Pope Francis travels on Friday (31 May) to Romania, giving him another opportunity to preach a message of European integration and political rectitude even as he pays tribute to Christians killed during the communist era.
On his second trip to Eastern Europe in under a month, Francis will spend three days in Romania, which is overwhelmingly Orthodox Christian.
Catholics are little more than five percent of the 20 million population, according to government figures.
Earlier in May, Francis visited Bulgaria and North Macedonia, discussing issues such as migration and European Union membership.
He arrives in Romania at a time of domestic upheaval, after the most powerful politician, Liviu Dragnea, was jailed for corruption, and the ruling Social Democrats took a drubbing in Europe’s parliamentary elections.
One of his first events in Romania is a speech to government authorities, national leaders and the diplomatic corps.
Francis has often used such occasions to preach political morality and promote European unity.
While Romania is part of the European Union, which it joined in 2007, endemic corruption has kept it from admission in the Schengen area of no border controls and the European Commission has warned the government to clean its act up.
When Pope John Paul visited Romania in 1999, the visit was restricted to the capital Bucharest because that trip was part of a larger Vatican project to mend ties with the global Orthodox Church, which split with Rome in the Great Schism of 1054.
Homage to bishops
But Francis will use planes and helicopters to visit the remote region of Moldova, close to the border with the former Soviet Union’s satellite Republic of Moldova.
He will also visit Transylvania, which has a large ethnic Hungarian population because it was part of the Austro-Hungarian Empire until the end of the First World War.
One of the main religious purposes of his trip is to beatify seven communist-era bishops of the Eastern Rite Catholic Church who died either in prison or as a result of harsh conditions during incarceration.
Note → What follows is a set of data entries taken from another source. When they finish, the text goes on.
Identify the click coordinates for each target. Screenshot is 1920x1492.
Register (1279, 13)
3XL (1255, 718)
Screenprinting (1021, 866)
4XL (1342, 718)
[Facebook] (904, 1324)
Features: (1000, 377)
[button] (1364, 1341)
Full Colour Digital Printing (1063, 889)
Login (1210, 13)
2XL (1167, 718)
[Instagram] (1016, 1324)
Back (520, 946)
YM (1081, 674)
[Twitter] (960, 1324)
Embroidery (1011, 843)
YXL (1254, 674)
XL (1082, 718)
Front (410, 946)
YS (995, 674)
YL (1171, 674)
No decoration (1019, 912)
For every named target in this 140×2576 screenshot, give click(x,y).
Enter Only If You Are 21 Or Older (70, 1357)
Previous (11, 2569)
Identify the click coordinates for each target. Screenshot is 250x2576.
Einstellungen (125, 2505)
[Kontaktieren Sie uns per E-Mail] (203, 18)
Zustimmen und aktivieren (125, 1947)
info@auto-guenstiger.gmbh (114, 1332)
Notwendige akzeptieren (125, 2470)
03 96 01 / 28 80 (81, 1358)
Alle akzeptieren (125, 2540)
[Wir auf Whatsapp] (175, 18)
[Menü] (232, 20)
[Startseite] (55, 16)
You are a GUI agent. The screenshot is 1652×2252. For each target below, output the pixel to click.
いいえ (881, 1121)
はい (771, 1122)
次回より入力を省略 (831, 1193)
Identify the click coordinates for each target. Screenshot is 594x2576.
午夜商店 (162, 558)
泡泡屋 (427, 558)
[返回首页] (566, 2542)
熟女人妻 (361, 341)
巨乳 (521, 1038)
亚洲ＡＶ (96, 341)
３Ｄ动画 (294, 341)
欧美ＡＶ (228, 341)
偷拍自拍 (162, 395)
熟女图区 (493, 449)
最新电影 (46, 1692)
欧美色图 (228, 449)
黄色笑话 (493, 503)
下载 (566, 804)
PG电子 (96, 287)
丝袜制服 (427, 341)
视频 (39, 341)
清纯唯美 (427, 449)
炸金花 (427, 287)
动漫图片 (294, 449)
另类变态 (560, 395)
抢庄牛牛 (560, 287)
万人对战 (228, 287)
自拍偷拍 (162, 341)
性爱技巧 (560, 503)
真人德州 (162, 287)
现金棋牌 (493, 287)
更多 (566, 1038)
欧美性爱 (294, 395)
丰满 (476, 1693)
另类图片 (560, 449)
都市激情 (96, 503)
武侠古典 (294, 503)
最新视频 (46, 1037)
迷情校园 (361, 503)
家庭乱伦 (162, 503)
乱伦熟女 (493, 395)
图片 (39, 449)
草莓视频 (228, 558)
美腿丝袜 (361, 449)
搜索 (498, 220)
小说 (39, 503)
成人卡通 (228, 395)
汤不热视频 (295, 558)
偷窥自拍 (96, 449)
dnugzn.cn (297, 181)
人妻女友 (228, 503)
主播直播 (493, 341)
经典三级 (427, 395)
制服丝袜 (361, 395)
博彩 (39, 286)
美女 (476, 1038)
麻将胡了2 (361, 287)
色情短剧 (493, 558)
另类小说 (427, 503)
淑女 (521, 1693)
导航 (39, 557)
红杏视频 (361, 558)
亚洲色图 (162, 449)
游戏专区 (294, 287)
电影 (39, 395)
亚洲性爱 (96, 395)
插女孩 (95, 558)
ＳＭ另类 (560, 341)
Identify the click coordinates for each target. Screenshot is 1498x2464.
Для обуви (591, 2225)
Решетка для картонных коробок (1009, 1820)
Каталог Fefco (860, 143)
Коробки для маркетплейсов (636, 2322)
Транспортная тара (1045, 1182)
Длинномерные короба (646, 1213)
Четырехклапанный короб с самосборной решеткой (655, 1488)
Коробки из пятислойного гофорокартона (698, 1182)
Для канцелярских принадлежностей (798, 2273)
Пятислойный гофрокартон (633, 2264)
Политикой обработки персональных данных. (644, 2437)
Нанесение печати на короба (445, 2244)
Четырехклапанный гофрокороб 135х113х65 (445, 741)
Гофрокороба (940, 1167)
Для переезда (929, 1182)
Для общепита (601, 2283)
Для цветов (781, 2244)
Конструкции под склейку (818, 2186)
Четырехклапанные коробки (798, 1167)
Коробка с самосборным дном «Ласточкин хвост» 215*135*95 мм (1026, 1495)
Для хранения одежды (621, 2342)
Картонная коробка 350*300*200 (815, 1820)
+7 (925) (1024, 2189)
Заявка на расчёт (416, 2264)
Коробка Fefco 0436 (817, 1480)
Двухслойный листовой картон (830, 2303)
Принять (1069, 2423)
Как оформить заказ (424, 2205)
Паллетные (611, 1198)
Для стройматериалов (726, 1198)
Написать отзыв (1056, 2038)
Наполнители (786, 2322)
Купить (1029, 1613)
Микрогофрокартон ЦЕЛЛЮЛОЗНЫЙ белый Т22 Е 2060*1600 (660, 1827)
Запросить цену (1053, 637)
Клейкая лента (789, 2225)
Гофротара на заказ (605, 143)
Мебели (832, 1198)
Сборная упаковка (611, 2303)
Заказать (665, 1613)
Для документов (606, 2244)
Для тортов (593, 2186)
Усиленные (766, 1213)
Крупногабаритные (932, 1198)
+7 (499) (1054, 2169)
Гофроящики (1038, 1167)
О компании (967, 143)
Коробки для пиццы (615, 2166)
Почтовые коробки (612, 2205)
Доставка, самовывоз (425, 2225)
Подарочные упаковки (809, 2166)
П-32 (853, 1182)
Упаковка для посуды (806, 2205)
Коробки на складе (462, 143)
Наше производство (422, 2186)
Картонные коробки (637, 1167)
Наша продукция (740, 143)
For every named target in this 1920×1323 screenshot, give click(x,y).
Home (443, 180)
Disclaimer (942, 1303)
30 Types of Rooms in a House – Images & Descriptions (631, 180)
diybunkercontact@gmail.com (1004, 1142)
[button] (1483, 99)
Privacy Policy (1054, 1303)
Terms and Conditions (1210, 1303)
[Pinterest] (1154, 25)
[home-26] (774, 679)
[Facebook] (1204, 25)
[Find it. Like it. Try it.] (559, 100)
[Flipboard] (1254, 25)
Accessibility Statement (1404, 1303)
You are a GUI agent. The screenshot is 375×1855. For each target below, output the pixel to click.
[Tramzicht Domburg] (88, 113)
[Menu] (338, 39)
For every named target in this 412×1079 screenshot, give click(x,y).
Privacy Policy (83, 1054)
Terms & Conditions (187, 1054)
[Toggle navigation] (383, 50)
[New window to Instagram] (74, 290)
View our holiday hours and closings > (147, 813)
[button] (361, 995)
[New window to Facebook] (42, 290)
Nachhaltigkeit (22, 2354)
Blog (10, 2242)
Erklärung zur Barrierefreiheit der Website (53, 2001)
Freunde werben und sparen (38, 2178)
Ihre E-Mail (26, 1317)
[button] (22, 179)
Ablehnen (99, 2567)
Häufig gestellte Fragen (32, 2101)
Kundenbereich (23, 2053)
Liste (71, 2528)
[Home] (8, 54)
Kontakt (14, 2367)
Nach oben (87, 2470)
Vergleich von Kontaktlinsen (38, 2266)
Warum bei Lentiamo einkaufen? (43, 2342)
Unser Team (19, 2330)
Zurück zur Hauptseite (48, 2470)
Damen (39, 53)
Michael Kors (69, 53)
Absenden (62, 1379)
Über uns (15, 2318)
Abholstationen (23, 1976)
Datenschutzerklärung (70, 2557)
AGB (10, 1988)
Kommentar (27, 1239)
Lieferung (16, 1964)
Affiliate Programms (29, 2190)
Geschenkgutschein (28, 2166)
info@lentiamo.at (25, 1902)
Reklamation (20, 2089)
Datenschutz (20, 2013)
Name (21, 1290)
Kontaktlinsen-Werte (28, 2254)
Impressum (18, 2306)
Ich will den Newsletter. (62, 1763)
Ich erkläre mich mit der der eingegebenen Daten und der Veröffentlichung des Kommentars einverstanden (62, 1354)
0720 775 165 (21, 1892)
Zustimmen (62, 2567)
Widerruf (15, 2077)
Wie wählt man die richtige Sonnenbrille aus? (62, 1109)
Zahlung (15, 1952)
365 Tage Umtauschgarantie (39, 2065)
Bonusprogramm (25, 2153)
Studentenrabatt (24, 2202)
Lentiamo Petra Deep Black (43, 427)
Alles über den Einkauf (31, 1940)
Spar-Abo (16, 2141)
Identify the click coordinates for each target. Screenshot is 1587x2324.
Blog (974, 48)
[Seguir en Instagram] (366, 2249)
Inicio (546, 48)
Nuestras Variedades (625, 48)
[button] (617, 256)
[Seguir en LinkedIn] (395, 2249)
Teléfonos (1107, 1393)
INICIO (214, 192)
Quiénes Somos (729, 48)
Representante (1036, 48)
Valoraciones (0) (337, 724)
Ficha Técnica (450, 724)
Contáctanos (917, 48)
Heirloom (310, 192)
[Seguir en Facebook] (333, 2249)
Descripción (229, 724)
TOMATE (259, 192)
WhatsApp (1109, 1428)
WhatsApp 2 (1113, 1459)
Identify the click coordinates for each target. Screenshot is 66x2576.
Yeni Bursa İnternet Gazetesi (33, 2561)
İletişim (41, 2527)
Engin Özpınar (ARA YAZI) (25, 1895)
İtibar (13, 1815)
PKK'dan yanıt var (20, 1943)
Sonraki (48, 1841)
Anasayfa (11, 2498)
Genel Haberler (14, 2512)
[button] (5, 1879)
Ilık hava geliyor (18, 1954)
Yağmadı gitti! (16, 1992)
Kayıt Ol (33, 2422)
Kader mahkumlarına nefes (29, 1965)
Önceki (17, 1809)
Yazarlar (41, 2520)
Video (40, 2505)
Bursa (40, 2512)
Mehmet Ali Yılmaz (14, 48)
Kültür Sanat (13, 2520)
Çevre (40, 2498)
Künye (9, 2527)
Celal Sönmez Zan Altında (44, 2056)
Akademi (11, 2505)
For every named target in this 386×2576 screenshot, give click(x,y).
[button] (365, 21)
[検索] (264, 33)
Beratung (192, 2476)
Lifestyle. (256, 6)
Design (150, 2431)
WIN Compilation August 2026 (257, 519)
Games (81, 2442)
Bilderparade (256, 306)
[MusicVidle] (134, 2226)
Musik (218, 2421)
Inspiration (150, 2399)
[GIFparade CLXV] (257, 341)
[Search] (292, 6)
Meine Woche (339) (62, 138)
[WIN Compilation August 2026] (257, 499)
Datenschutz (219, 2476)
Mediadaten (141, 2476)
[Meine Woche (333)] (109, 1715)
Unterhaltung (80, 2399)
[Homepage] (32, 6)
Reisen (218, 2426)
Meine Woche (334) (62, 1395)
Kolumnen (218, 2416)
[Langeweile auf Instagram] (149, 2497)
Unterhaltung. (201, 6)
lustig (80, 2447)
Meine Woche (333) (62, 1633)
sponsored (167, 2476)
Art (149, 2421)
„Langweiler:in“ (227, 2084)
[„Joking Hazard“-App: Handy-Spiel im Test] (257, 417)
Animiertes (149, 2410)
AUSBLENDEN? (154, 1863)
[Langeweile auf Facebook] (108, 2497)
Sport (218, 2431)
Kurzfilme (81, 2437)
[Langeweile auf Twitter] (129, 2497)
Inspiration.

They were declared martyrs this year, putting them on the road to sainthood.
Eastern Rite Catholics are sometime called Greek Catholics because they worship in a Byzantine rite as Orthodox Christians do. But unlike the Orthodox, they recognise the pope’s authority and remain part of the Catholic Church.
After World War Two, Romania’s communist authorities confiscated properties of the Eastern Rite Catholic Church and ordered its members to join the majority Orthodox Church, which was easier for the party to control.
Those Catholics who refused faced imprisonment or death, and many worshipped underground.
Many Catholic properties that were taken by the communists or given by the government to the Orthodox Church have yet to be returned 30 years after the fall of dictator Nicolae Ceausescu.
While restitution of properties is still what Vatican spokesman Alessandro Gisotti called “a wound of the past that is still there,” relations are generally good and the pope will meet and pray with the Romanian Orthodox Church leader, Patriarch Daniel.